Mucho Mojo
- The Cemetery Dance Publications edition
- Author: Joe R. Lansdale
- Cover artist: Mark A. Nelson
- Language: English
- Series: Hap and Leonard
- Publisher: Mysterious Press, Cemetery Dance, Vintage Crime/Black Lizard
- Publication date: 1 August 1994
- Publication place: United States
- Media type: Print (Hardcover, Trade paperback)
- Pages: 308
- ISBN: 0-89296-490-1
- Preceded by: Savage Season (1990)
- Followed by: The Two-Bear Mambo (1995)

= Mucho Mojo =

1994 novel by Joe R. Lansdale

Mucho Mojo is a mystery/crime novel by American author Joe R. Lansdale. This is the second in Lansdale's Hap and Leonard series of crime novels.

==Plot summary==
This story revolves around the death of Leonard Pine's Uncle Chester who happens to live next to a crack house. Under the floorboards of his uncle's house the two discover the skeleton of an infant wrapped in child pornography.
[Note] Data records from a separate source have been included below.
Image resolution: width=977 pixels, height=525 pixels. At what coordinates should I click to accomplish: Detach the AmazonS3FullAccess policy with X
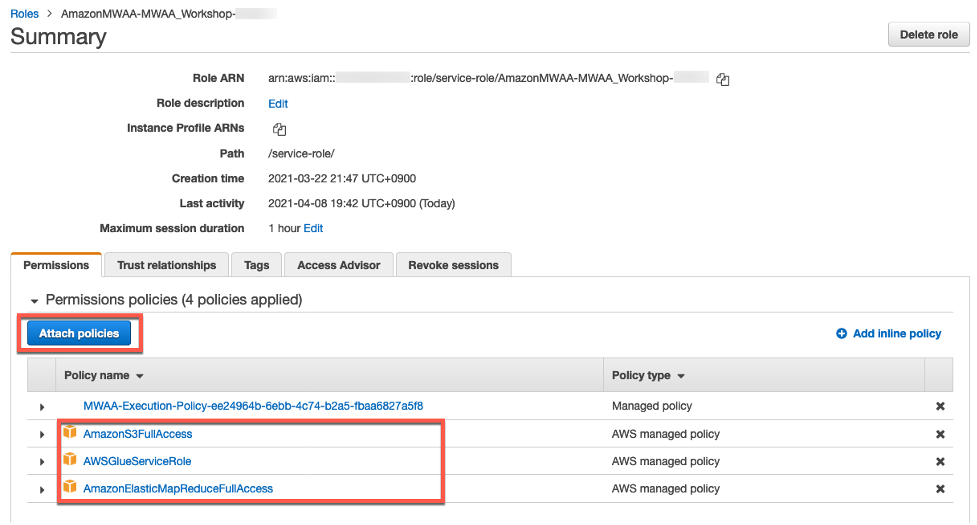[940, 435]
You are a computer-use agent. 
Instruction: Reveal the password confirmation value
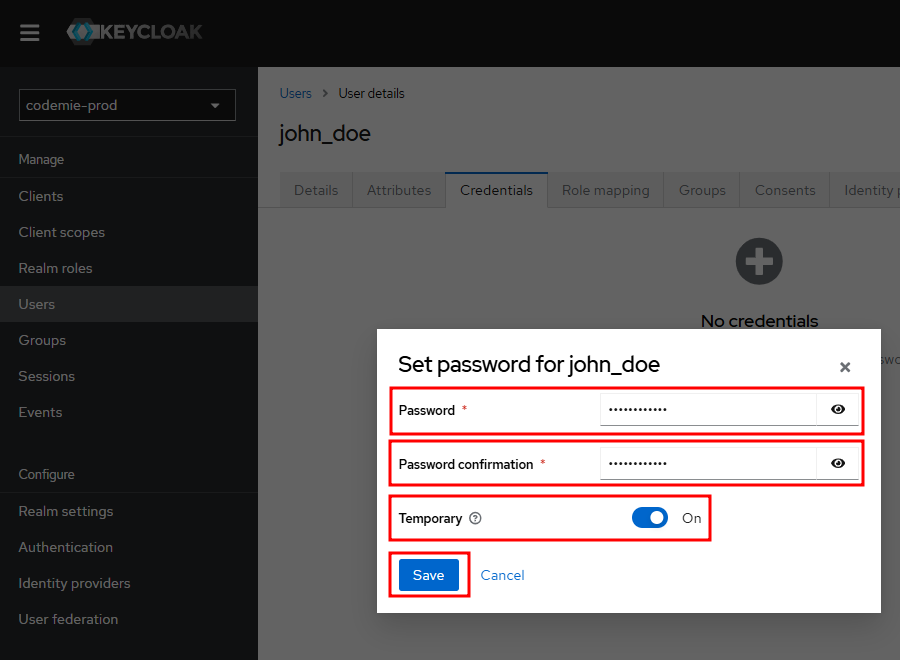click(x=838, y=463)
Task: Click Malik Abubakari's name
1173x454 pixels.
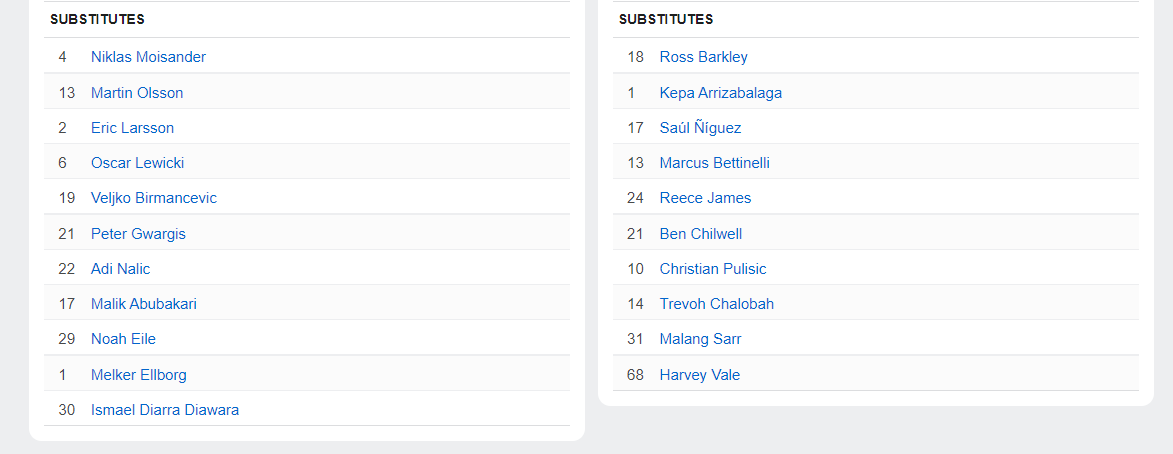Action: pyautogui.click(x=143, y=304)
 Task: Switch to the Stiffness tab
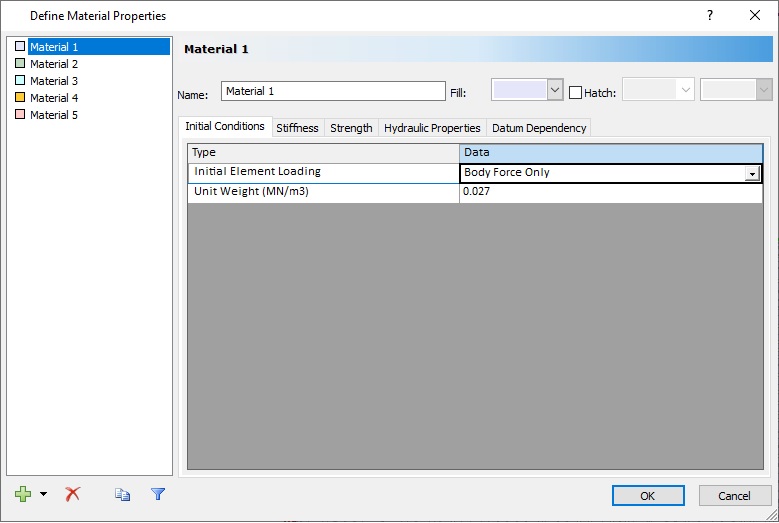point(297,128)
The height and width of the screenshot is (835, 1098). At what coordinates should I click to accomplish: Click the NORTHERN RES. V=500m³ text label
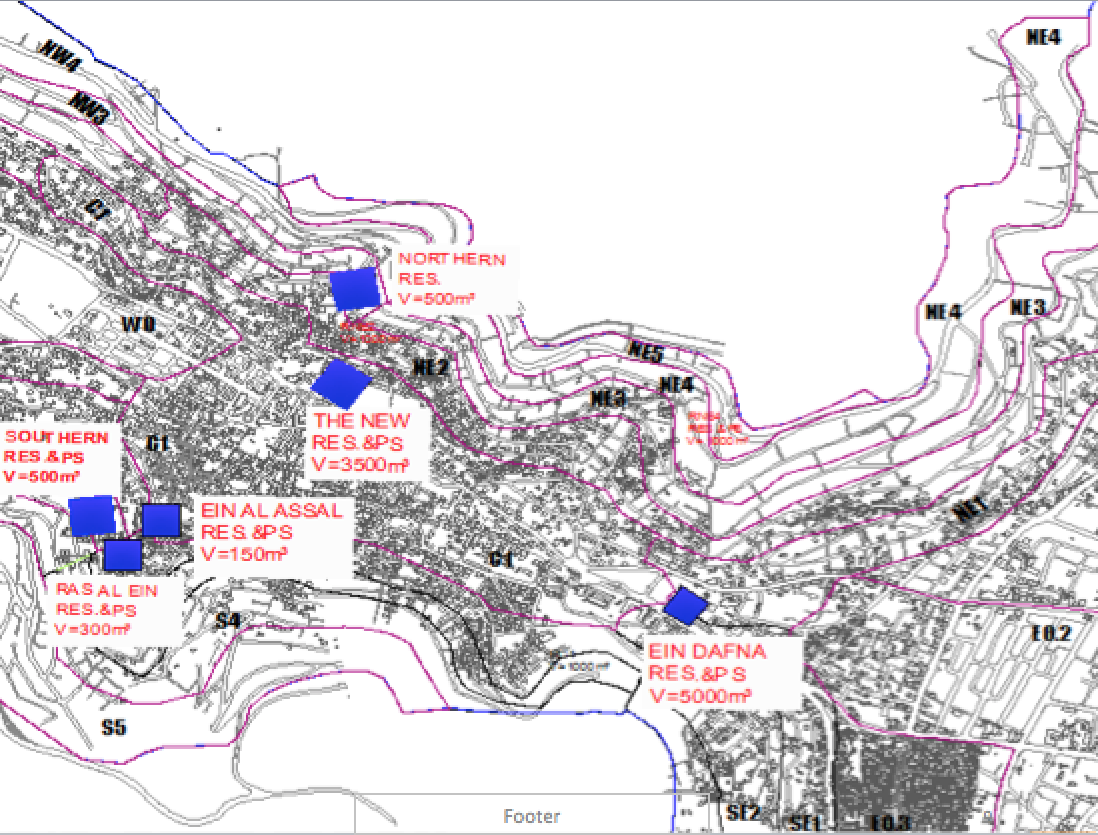pos(452,279)
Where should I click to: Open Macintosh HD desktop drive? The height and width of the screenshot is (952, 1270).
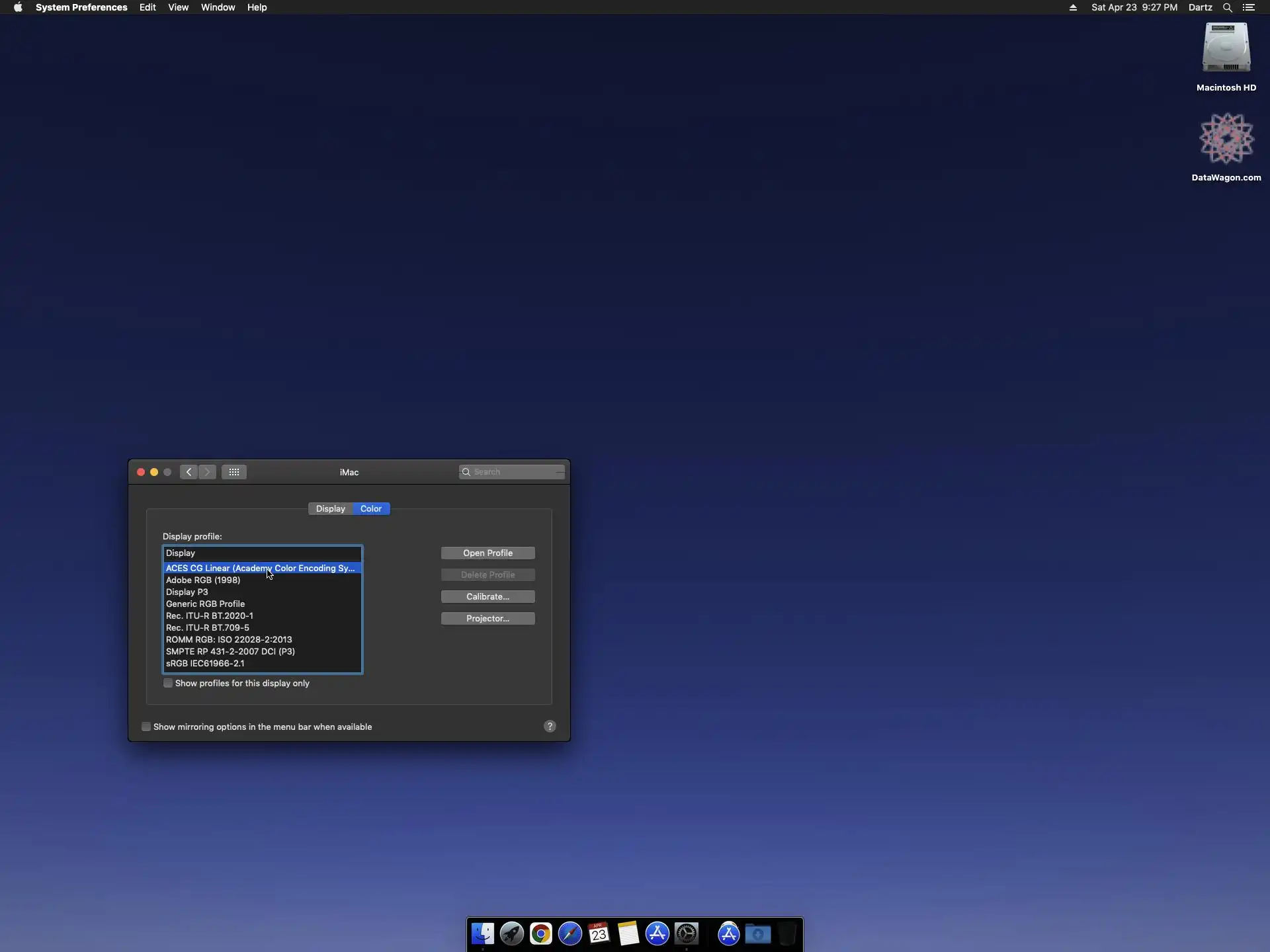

Leonard refuses to believe his uncle could be involved so he enlists the help of his best friend, Hap Collins, to solve the murder and clear his uncle.

==Editions==
This book was published as a limited edition by Cemetery Dance Publications and as a trade hardcover by Mysterious Press in 1994. Both are now out of print. A trade paperback was published by Vintage Crime/Black Lizard on Jan. 6, 2009.

Vintage Crime/Black Lizard cover

==Awards==
Mucho Mojo was listed as a New York Times Notable Book of the Year and was awarded British Fantasy Award.